この学校には何年何組というクラスがありません。小学生は1年から6年まで、HB(ホームベース)に所属します。毎朝いったん集まり、お話をしたり、小学生新聞読んだりしてから、それぞれ自分のテーマを学びに出かけ、夕方になるとHBに帰ってくるのです。クラスに先生がやってきて、授業や試験を「受ける」のではなく、自分が学びたいところに行くのです。小学校1年から!そっからもう、びっくりですね。授業、試験、学校行事という普通の学校の枠組みではないのです。

校舎を包み込むような森、本が森のようにデーンと広がっているライブラリー、やりたいことをカタチにするたくさんの種類の工房に、自分たちが、出掛けて行ってやりたいことをやるのです。 この学校では「プロジェクト」という学びが大きい要素なんだと思います。複数学年で教員も含めてチームでチャレンジする「テーマプロジェクト」、「私をつくる時間」として、自分のテーマに自分で取り組む「マイプロジェクト」など、どれもこれも知りたい、学びたい、やってみたい、つくってみたい、つまり、すべて自分が探求したいことから始まる学校なのです。待っていても、誰も何もしてはくれません。
例えば、ギターに興味を持ったらギターを製作し、自分で演奏を披露しています。お城をつくったり、ひたすら学校水族館をつくったり、丹精を込めて神棚や仏壇や宝石をつくったり。卒業式も生徒が企画するのだそうです。どれをとっても、読書や情報収集などの知的作業から、製作工程という体験を通じて、次々と創造物を生み出していくのです。 スタッフは、とことん生徒の自己成長力に信頼を置いているんだな〜と思います。次々と湧きあがるプロジェクトのテーマは、スタッフですらゼロから学ばなければならないのです。頭ごなしに生徒を怒鳴りつけるようなスタッフはいないのだろうと思います。この学校では三者面談でさえ、生徒主導。最初に15分間、生徒がプレゼンしてから、保護者とスタッフと質疑をするのです。小学校1年からね、これも。 ひたすら授業と行事をこなしていく普通の学校と違って、生徒が納得、理解が深まるまで学べる、余白がある、自由があるのです。みんなといる時間と一人の時間が、ゆったりある。

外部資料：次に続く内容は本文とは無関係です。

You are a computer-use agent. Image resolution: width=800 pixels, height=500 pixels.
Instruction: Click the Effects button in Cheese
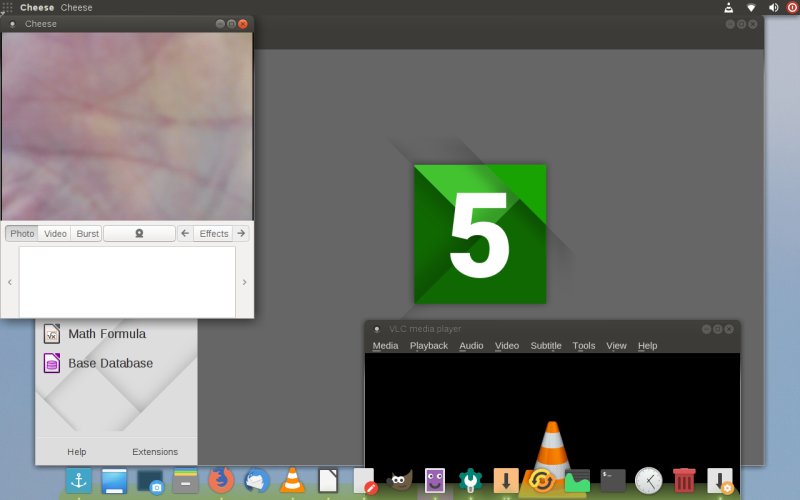pyautogui.click(x=214, y=233)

外に出てみると、開学の頃は芝生だった広場は面影もありません。レンガから自分たちでつくった窯、水田の跡地もあり、今は生徒たちが川を掘っていました。 区分けされ、秩序だてられた学校とは違って風越学園は、いろんな人が行き交いながら、年齢や立場に関係なく、一人一人が自分のテーマに取り組んでいる、森の静寂と雑踏の騒々しさが混在しているような感覚。
凄まじい衝撃だ、これは。でもそれは、気持ちのいい爽快な衝撃だと思いました。 脇山先生も久保先生も、目がキラキラしていました。
今週は、サジョタンも卒業式です。2年間を「コロナ時代」で過ごした卒業生のみなさんには、式辞でしっかりエールを送りたいと思います。 また「食とヘルスマネジメントコース」が、今年の卒業生14名に学位を授与し、その幕を閉じることになりました。大変寂しい気持ちが込み上げてきますが、1968年のコース発足以来、卒業生2468名を食と栄養という世界に送り出してきた教職員の方々、実習などでお世話になった方々に、心よりの感謝を申し上げます。